Sí, a usted tengo ganas de decirle mi verdad, le diría más, casi siento vergüenza de tener pasaporte de un país que le tiene como titular de educación y cultura. Mire, a veces, tengo la sensación de que lo colocaron ahí para sabotear a la educación, a la cultura y a la convivencia. Imagino que no se lo han dicho nunca en público pero “algú ho había de dir…”. No consigo entender su locuacidad (de la que usted mismo parece sorprenderse), sus declaraciones parecen propias de un aguafiestas profesional, insolentes y sectarias, y sus criterios discutibles. ¿Qué decir de su interés en españolizar a los niños catalanes, de su idea de ayudar a los bancos antes que a los estudiantes , de sus opiniones de las enseñanzas artísticas y musicales, de lo positivo que le parece “ la fuga de cerebros” y de jóvenes formados???... O es usted un cínico o tiene una estrechez de miras considerable.

Mire, la cultura y la educación con la que yo y mucha otra gente soñábamos, es algo que ya me parece irrealizable porque creo que a ustedes (la mayoría de los políticos), la educación y la cultura de los ciudadanos les interesa más bien poco. Cualquier persona con un mínimo de racionalidad sabe que es necesario invertir en educación, cultura, investigación e innovación para poner las bases de un crecimiento sostenible. ¿Qué están haciendo ustedes?... Lo contrario: desmantelar y recortar. Eso sí, imponen el 21% del IVA al cine, al teatro, a los museos y al material escolar, y el 8% al fútbol. Ya les vale… ¡Dejen de ocultar y a manipular la verdad!

Concluyo recomendándole una película (ya sé que para usted y sus colegas eso del cine es un simple entretenimiento) que no se pasa ni se pasará en ninguna sala de cine porque se trata de la realidad misma.
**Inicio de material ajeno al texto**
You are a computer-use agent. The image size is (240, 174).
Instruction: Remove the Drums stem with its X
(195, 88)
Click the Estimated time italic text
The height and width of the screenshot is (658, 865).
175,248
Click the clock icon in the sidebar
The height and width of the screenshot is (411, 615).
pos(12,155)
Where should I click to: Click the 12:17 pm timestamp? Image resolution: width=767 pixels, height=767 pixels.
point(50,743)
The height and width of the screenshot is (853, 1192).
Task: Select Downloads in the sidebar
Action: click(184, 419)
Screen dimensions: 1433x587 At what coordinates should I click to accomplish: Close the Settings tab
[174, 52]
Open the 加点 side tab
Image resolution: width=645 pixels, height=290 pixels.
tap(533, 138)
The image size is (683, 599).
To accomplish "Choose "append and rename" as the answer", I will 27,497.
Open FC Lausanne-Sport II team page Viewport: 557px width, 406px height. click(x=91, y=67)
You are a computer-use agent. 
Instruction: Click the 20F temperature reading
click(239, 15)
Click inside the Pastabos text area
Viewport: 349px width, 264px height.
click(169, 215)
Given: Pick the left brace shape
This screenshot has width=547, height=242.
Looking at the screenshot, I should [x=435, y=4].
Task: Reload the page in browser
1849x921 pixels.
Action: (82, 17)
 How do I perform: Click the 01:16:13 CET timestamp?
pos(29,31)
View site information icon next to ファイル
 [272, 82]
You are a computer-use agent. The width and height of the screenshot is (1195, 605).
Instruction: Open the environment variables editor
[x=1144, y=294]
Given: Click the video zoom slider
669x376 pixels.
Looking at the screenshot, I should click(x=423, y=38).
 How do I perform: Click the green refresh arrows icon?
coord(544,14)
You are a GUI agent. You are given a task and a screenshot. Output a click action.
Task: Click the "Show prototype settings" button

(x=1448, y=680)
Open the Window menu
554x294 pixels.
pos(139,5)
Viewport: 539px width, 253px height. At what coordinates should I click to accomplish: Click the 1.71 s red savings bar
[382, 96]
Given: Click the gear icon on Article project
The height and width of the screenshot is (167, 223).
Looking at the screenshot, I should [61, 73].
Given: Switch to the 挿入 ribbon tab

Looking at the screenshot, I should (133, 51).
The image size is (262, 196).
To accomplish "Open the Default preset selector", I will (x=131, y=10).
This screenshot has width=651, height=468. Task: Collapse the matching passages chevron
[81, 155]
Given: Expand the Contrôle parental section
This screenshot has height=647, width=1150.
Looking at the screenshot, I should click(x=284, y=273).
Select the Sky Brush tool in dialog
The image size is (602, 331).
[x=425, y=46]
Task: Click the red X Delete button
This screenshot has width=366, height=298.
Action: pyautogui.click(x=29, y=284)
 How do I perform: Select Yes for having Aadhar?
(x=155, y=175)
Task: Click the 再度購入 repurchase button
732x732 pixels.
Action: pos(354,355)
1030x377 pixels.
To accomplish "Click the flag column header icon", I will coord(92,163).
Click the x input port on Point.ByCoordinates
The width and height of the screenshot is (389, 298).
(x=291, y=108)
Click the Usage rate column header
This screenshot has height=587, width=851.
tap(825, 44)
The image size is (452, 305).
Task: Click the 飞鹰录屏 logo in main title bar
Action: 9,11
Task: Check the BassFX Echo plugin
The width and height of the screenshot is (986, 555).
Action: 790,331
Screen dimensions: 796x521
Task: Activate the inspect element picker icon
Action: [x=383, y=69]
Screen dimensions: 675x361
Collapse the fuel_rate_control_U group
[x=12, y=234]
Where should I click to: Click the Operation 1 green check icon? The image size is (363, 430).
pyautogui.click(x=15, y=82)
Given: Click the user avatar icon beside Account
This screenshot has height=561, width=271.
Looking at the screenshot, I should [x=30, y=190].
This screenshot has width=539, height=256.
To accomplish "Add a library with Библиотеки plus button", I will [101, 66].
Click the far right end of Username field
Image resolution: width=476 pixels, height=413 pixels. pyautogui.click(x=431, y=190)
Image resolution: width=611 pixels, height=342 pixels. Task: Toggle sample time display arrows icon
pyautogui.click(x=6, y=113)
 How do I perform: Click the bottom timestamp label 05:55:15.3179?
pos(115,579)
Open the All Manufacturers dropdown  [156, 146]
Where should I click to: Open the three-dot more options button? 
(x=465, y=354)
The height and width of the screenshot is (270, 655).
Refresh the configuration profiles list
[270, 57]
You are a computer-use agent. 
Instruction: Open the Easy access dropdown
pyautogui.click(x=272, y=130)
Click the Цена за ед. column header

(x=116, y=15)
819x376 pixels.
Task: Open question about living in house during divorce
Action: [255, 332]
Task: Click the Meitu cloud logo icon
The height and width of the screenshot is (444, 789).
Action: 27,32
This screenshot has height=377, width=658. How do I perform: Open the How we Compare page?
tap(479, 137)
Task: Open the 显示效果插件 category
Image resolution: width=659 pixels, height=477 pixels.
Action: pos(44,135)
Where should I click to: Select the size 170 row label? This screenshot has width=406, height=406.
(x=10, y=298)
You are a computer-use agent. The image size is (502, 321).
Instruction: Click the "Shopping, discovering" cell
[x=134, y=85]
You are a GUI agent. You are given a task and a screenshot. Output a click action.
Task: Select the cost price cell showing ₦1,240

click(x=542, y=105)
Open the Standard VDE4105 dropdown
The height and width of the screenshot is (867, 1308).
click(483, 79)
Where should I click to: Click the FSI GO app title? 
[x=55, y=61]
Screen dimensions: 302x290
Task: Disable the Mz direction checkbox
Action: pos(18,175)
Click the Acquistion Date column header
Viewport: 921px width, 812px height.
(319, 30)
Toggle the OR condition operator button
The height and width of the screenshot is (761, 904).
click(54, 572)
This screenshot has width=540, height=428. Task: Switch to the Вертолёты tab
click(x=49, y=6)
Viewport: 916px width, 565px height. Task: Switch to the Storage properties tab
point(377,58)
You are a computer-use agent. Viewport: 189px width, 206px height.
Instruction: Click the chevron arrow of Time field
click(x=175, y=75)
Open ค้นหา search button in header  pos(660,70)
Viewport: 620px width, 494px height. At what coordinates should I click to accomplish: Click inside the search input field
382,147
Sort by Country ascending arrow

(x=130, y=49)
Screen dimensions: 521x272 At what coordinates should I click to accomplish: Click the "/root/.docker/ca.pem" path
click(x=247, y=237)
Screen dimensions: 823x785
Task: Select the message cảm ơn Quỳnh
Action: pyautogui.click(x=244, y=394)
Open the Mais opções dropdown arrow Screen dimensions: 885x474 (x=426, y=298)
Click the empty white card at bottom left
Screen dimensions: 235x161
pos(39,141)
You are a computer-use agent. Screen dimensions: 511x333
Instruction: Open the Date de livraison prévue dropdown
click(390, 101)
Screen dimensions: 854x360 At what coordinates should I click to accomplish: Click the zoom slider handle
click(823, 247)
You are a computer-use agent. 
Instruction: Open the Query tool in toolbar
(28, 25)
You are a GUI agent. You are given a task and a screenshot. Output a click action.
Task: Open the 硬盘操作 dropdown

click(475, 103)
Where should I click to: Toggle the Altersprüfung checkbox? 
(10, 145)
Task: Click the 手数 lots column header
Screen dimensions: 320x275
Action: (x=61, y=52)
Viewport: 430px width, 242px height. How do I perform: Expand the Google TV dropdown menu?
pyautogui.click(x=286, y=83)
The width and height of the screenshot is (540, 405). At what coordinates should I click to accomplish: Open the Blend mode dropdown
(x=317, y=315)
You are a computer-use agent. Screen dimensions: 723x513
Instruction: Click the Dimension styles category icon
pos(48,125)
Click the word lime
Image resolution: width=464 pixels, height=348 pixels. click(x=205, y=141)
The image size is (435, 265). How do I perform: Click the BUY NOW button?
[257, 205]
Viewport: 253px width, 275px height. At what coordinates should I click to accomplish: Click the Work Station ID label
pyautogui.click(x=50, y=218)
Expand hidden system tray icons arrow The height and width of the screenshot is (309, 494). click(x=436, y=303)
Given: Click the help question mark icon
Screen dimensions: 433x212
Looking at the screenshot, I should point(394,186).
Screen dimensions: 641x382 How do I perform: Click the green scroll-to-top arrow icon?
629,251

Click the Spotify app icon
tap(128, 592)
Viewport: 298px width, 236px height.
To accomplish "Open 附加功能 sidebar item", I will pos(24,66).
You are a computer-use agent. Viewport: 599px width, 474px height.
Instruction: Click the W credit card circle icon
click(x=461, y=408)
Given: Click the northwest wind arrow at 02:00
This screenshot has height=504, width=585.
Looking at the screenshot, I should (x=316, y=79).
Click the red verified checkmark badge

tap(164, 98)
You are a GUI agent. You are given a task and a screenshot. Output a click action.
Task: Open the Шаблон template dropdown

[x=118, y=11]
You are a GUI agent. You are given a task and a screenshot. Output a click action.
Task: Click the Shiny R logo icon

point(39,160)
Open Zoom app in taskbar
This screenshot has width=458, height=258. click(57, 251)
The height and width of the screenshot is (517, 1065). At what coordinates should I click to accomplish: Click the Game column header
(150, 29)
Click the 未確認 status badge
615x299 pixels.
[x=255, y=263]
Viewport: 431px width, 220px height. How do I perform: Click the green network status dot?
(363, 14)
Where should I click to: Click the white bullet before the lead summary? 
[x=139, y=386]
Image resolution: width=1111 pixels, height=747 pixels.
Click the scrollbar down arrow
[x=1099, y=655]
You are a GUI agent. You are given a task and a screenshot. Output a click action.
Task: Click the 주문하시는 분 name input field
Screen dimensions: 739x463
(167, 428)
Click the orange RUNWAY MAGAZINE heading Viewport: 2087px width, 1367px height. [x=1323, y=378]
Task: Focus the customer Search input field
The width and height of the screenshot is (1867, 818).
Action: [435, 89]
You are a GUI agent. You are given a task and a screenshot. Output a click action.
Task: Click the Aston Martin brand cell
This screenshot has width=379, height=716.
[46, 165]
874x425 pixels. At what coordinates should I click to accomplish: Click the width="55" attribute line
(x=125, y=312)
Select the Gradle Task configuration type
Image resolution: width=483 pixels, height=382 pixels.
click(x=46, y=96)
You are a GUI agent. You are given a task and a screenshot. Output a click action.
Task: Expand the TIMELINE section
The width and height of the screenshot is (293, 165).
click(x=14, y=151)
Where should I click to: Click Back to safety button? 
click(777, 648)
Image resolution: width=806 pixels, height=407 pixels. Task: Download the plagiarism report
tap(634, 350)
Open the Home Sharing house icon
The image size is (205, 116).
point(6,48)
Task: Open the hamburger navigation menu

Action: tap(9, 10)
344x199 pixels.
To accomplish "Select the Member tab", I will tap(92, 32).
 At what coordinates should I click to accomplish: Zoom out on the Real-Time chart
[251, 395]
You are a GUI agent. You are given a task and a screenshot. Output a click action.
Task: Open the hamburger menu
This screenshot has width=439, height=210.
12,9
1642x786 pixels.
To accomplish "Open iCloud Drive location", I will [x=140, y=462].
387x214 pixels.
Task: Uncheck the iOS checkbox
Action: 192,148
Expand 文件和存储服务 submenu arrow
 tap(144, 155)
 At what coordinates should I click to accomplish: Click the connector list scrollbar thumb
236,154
A mí me ha dejado perplejo… Esa película no tiene título y está repleta de esos mensajes crípticos del cine de Berlanga y Azcona pero sin pizca de risa, mensajes que sólo una audiencia inteligente y versada en sociología es capaz de leer bien. Narra los excesos del poder, muestra a instituciones políticas y culturales que funcionan como una mafia bufa que despilfarra cientos y miles de millones de euros en “ciudades de la cultura” vacías y sin contenido, en estatuas mastodónticas de aeropuertos sin tránsito. Nos presenta a políticos que cesan a directores competentes para colocar a sus amigos, nos muestra “palaus de la música” (sustentados con presupuestos públicos) sableados para financiar bodas, prohombres y partidos políticos y nos enseña museos con “directores-esposa de consejero” cuyas adquisiciones vulneran cualquier código de buenas prácticas. En definitiva como ya sabe, hombres listos, públicos y privados, más o menos incompetentes acostumbrados a moverse en un mar de corrupción institucionalizada e inmunes a la aplicación de cualquier justicia.

Mientras, en contra-plano, aparecen ciudadanos comunes pasando dificultades, escuelas masificadas con niños sin recursos para acceder al comedor, investigadores que cogen el avión para irse a otro sitio, instituciones culturales con directores y con personal en nómina pero sin presupuesto para su funcionamiento, artistas, actores y demás personal sin curro porque no se puede producir nada… Pero no es eso lo que me importa de esta película; al verla uno comprende esa irracionalidad delirante y demencial de una casta de elegidos que afilan las calculadoras para justificarse, exprimir y sablear más. Saben que sus números, con los que nos pretenden manipular, son también una ficción. ¡Así nos han conducido a ese precipicio donde estamos!, toda una depravación que toleramos sin escandalizarnos, ¿sabe por qué?... Porque no es visible, no se controla ni se investiga. No se ve en las televisiones, esos entes donde la cultura y la educación son desdeñadas.

No debe perdérsela, recomiéndela a sus colegas. Quizás les resulte una película molesta por que alguno se puede ver reflejado en este enorme engaño. Insisto, se puede aprender mucho de ella si uno quiere ver las cosas como son y no como se las narran a la ciudadanía algunos hombres públicos.